◆ Work instructions ◆
Restating the data word for word is all that is required.

(Saved entries)
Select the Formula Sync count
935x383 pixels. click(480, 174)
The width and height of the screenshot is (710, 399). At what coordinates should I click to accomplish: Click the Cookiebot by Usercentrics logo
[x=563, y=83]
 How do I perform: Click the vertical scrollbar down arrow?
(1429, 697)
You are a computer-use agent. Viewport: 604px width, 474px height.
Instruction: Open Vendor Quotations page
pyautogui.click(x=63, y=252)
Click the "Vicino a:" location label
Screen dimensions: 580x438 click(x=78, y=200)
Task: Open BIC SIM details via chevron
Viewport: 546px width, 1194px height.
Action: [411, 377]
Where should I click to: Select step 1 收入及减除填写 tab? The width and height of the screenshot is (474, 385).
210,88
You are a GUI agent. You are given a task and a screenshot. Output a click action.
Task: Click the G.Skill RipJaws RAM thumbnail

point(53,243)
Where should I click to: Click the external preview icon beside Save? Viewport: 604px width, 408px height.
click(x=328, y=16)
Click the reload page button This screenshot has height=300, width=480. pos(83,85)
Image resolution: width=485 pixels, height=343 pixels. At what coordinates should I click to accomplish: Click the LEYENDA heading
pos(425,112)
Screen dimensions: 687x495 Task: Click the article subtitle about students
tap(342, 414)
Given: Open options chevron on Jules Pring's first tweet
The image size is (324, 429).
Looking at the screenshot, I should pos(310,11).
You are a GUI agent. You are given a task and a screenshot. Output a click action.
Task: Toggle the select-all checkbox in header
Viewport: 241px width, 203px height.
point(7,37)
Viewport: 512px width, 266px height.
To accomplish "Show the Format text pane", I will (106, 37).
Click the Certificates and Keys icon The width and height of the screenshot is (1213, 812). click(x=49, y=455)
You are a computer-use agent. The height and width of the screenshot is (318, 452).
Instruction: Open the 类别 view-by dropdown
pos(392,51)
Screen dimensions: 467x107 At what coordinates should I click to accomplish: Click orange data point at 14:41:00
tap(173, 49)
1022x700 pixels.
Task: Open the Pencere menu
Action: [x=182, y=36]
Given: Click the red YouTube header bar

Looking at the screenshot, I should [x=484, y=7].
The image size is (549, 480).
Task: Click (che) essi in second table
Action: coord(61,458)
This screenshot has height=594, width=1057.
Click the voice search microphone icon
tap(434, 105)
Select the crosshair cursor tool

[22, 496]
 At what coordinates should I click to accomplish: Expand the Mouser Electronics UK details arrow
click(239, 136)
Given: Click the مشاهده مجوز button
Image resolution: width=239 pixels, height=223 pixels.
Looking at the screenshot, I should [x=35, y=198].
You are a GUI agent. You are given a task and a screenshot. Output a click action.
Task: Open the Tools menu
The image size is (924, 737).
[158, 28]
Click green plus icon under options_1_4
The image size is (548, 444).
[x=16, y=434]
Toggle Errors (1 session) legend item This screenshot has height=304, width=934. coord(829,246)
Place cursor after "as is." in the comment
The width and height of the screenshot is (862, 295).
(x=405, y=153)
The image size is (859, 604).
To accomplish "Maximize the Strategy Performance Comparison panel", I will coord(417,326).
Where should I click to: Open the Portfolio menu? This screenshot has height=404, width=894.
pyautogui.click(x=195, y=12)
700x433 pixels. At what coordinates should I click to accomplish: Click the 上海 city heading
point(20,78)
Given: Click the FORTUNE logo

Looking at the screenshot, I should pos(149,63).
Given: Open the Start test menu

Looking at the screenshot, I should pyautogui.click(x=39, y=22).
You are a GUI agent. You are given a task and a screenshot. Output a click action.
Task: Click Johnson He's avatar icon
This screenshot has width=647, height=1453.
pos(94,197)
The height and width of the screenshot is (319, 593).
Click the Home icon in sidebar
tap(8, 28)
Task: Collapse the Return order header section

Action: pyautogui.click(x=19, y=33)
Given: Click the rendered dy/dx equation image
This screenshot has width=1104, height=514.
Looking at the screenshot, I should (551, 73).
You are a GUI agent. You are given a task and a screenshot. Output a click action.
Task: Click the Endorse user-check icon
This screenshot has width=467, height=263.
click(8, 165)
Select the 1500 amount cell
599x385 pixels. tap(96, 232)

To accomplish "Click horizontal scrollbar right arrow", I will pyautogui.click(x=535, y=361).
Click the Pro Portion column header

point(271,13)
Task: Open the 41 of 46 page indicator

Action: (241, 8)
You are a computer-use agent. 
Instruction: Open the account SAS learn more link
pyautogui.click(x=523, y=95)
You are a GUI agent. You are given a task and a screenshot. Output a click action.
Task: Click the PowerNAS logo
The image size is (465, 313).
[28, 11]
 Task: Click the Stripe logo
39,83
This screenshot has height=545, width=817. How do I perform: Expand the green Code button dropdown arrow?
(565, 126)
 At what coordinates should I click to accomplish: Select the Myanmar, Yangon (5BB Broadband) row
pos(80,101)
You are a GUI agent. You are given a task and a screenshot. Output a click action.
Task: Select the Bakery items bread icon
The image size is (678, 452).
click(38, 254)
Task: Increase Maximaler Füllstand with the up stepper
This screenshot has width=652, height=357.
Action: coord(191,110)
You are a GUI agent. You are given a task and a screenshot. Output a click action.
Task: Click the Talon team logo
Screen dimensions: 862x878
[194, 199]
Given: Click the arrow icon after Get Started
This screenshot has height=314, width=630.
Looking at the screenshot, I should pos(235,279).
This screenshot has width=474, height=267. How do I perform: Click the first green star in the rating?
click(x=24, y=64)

◆ Solution to the exercise ◆
Select the Formula Sync count
935x383 pixels. click(480, 174)
The width and height of the screenshot is (710, 399). At what coordinates should I click to accomplish: Click the Cookiebot by Usercentrics logo
[x=563, y=83]
 How do I perform: Click the vertical scrollbar down arrow?
(1429, 697)
You are a computer-use agent. Viewport: 604px width, 474px height.
Instruction: Open Vendor Quotations page
pyautogui.click(x=63, y=252)
Click the "Vicino a:" location label
Screen dimensions: 580x438 click(x=78, y=200)
Task: Open BIC SIM details via chevron
Viewport: 546px width, 1194px height.
Action: [411, 377]
Where should I click to: Select step 1 收入及减除填写 tab? The width and height of the screenshot is (474, 385).
210,88
You are a GUI agent. You are given a task and a screenshot. Output a click action.
Task: Click the G.Skill RipJaws RAM thumbnail

point(53,243)
Where should I click to: Click the external preview icon beside Save? Viewport: 604px width, 408px height.
click(x=328, y=16)
Click the reload page button This screenshot has height=300, width=480. pos(83,85)
Image resolution: width=485 pixels, height=343 pixels. At what coordinates should I click to accomplish: Click the LEYENDA heading
pos(425,112)
Screen dimensions: 687x495 Task: Click the article subtitle about students
tap(342, 414)
Given: Open options chevron on Jules Pring's first tweet
The image size is (324, 429).
Looking at the screenshot, I should pos(310,11).
You are a GUI agent. You are given a task and a screenshot. Output a click action.
Task: Toggle the select-all checkbox in header
Viewport: 241px width, 203px height.
point(7,37)
Viewport: 512px width, 266px height.
To accomplish "Show the Format text pane", I will (106, 37).
Click the Certificates and Keys icon The width and height of the screenshot is (1213, 812). click(x=49, y=455)
You are a computer-use agent. The height and width of the screenshot is (318, 452).
Instruction: Open the 类别 view-by dropdown
pos(392,51)
Screen dimensions: 467x107 At what coordinates should I click to accomplish: Click orange data point at 14:41:00
tap(173, 49)
1022x700 pixels.
Task: Open the Pencere menu
Action: [x=182, y=36]
Given: Click the red YouTube header bar

Looking at the screenshot, I should [x=484, y=7].
The image size is (549, 480).
Task: Click (che) essi in second table
Action: coord(61,458)
This screenshot has height=594, width=1057.
Click the voice search microphone icon
tap(434, 105)
Select the crosshair cursor tool

[22, 496]
 At what coordinates should I click to accomplish: Expand the Mouser Electronics UK details arrow
click(239, 136)
Given: Click the مشاهده مجوز button
Image resolution: width=239 pixels, height=223 pixels.
Looking at the screenshot, I should [x=35, y=198].
You are a GUI agent. You are given a task and a screenshot. Output a click action.
Task: Open the Tools menu
The image size is (924, 737).
[158, 28]
Click green plus icon under options_1_4
The image size is (548, 444).
[x=16, y=434]
Toggle Errors (1 session) legend item This screenshot has height=304, width=934. coord(829,246)
Place cursor after "as is." in the comment
The width and height of the screenshot is (862, 295).
(x=405, y=153)
The image size is (859, 604).
To accomplish "Maximize the Strategy Performance Comparison panel", I will coord(417,326).
Where should I click to: Open the Portfolio menu? This screenshot has height=404, width=894.
pyautogui.click(x=195, y=12)
700x433 pixels. At what coordinates should I click to accomplish: Click the 上海 city heading
point(20,78)
Given: Click the FORTUNE logo

Looking at the screenshot, I should pos(149,63).
Given: Open the Start test menu

Looking at the screenshot, I should pyautogui.click(x=39, y=22).
You are a GUI agent. You are given a task and a screenshot. Output a click action.
Task: Click Johnson He's avatar icon
This screenshot has width=647, height=1453.
pos(94,197)
The height and width of the screenshot is (319, 593).
Click the Home icon in sidebar
tap(8, 28)
Task: Collapse the Return order header section

Action: pyautogui.click(x=19, y=33)
Given: Click the rendered dy/dx equation image
This screenshot has width=1104, height=514.
Looking at the screenshot, I should (551, 73).
You are a GUI agent. You are given a task and a screenshot. Output a click action.
Task: Click the Endorse user-check icon
This screenshot has width=467, height=263.
click(8, 165)
Select the 1500 amount cell
599x385 pixels. tap(96, 232)

To accomplish "Click horizontal scrollbar right arrow", I will pyautogui.click(x=535, y=361).
Click the Pro Portion column header

point(271,13)
Task: Open the 41 of 46 page indicator

Action: (241, 8)
You are a computer-use agent. 
Instruction: Open the account SAS learn more link
pyautogui.click(x=523, y=95)
You are a GUI agent. You are given a task and a screenshot. Output a click action.
Task: Click the PowerNAS logo
The image size is (465, 313).
[28, 11]
 Task: Click the Stripe logo
39,83
This screenshot has height=545, width=817. How do I perform: Expand the green Code button dropdown arrow?
(565, 126)
 At what coordinates should I click to accomplish: Select the Myanmar, Yangon (5BB Broadband) row
pos(80,101)
You are a GUI agent. You are given a task and a screenshot. Output a click action.
Task: Select the Bakery items bread icon
The image size is (678, 452).
click(38, 254)
Task: Increase Maximaler Füllstand with the up stepper
This screenshot has width=652, height=357.
Action: coord(191,110)
You are a GUI agent. You are given a task and a screenshot. Output a click action.
Task: Click the Talon team logo
Screen dimensions: 862x878
[194, 199]
Given: Click the arrow icon after Get Started
This screenshot has height=314, width=630.
Looking at the screenshot, I should pos(235,279).
This screenshot has width=474, height=267. How do I perform: Click the first green star in the rating?
click(x=24, y=64)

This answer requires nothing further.